**Records for the exercise:**
>>>>

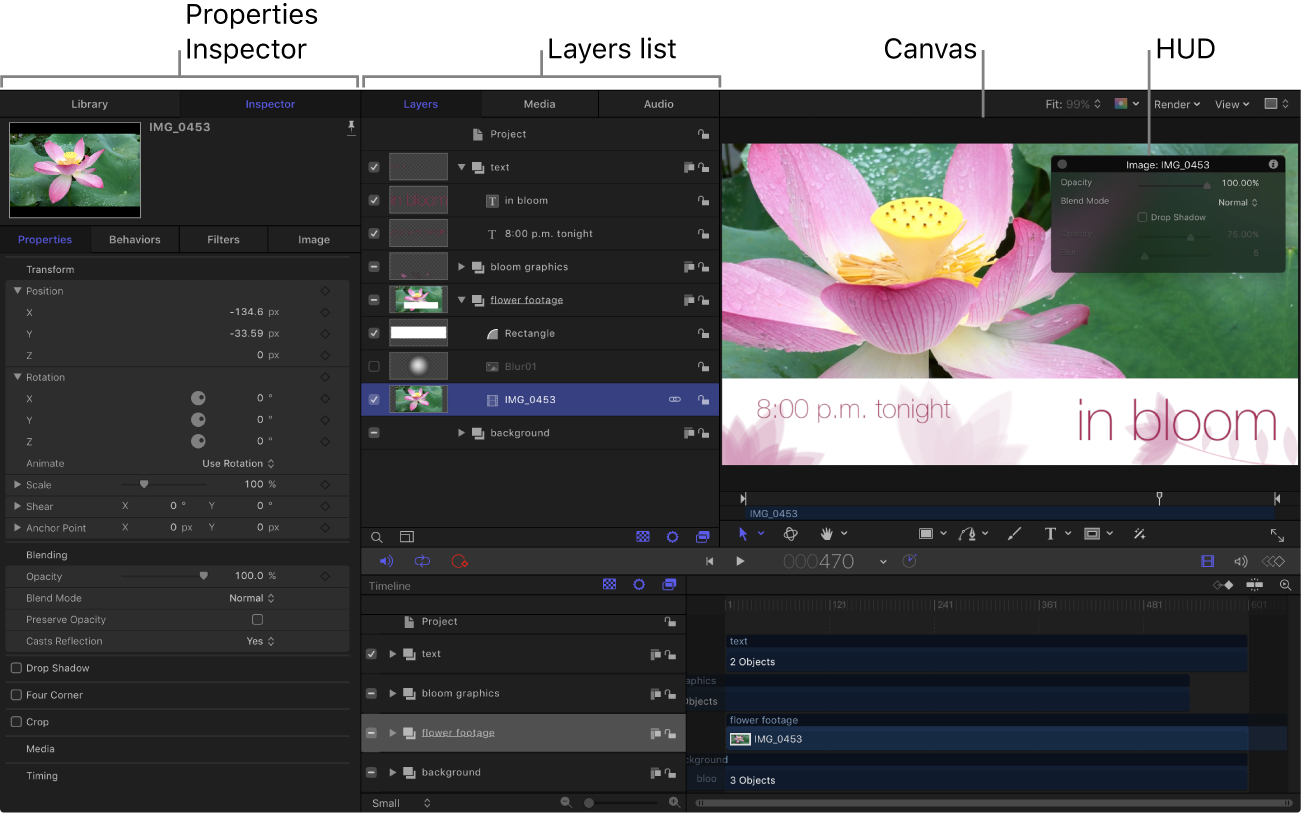Select the Bezier pen tool
This screenshot has width=1304, height=814.
tap(967, 533)
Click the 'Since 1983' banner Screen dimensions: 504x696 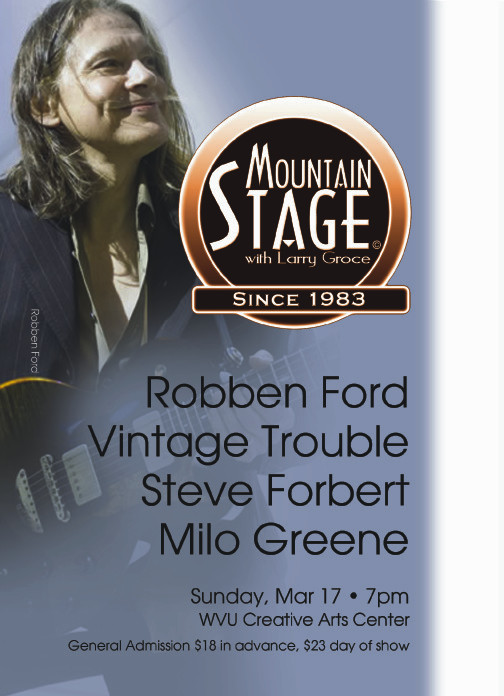click(x=300, y=299)
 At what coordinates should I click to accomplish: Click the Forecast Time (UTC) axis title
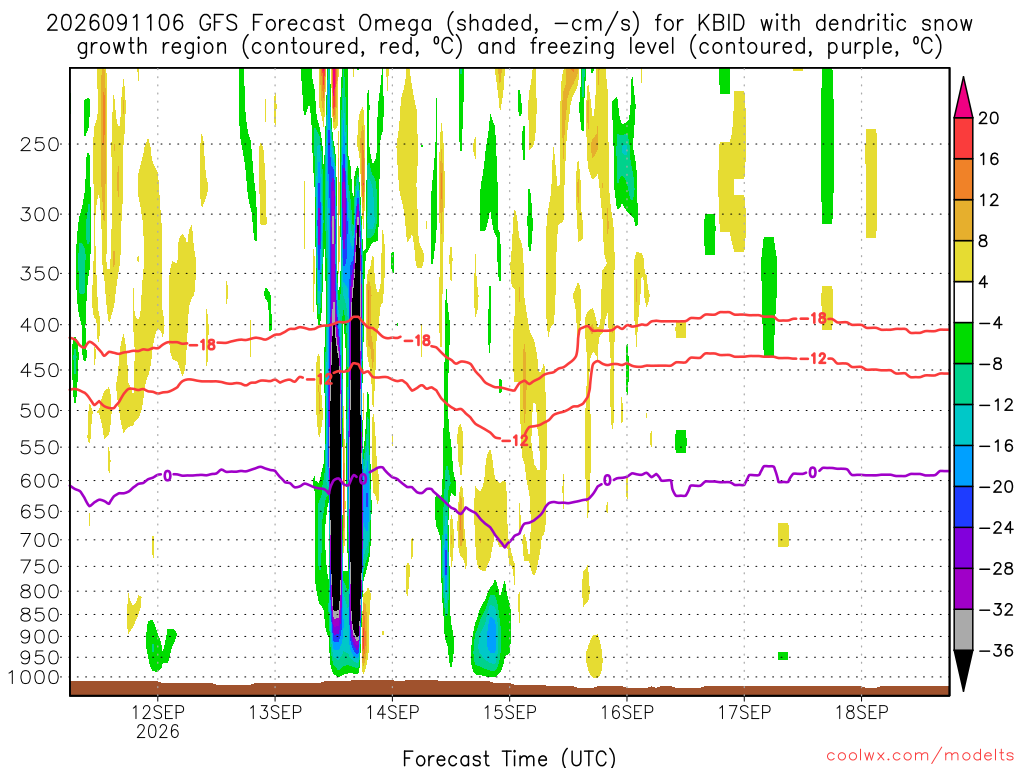click(x=509, y=758)
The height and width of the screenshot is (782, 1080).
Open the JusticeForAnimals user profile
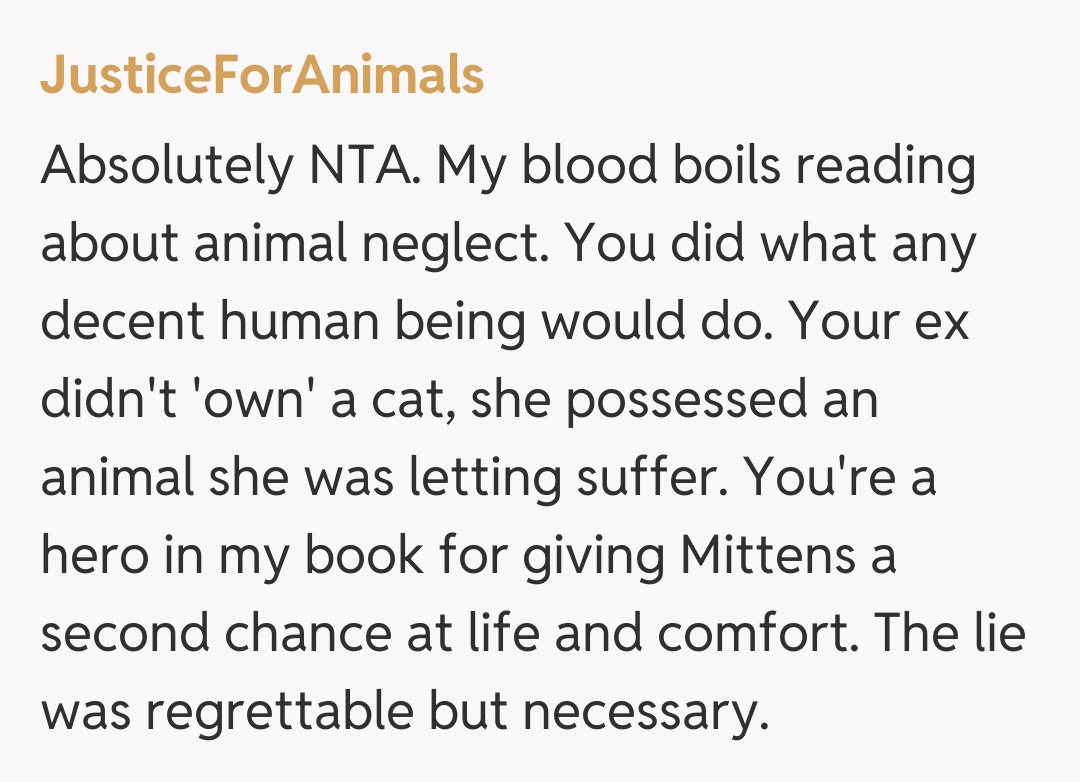point(262,76)
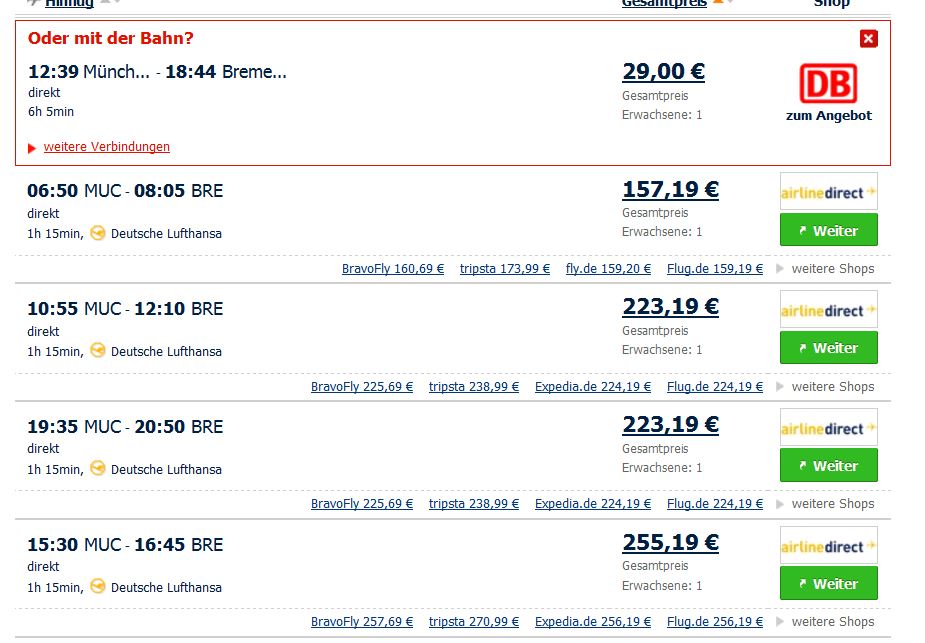Expand 'weitere Verbindungen' train connections
Viewport: 925px width, 643px height.
(106, 147)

<<<<

**Work to be completed:**
Reproduce the records above exactly, but only from the line containing "The height and" through the last line, both included, and without any pictures.

**Task output:**
The height and width of the screenshot is (782, 1080).
Open the JusticeForAnimals user profile
point(262,76)
Expand 'weitere Verbindungen' train connections
Viewport: 925px width, 643px height.
(106, 147)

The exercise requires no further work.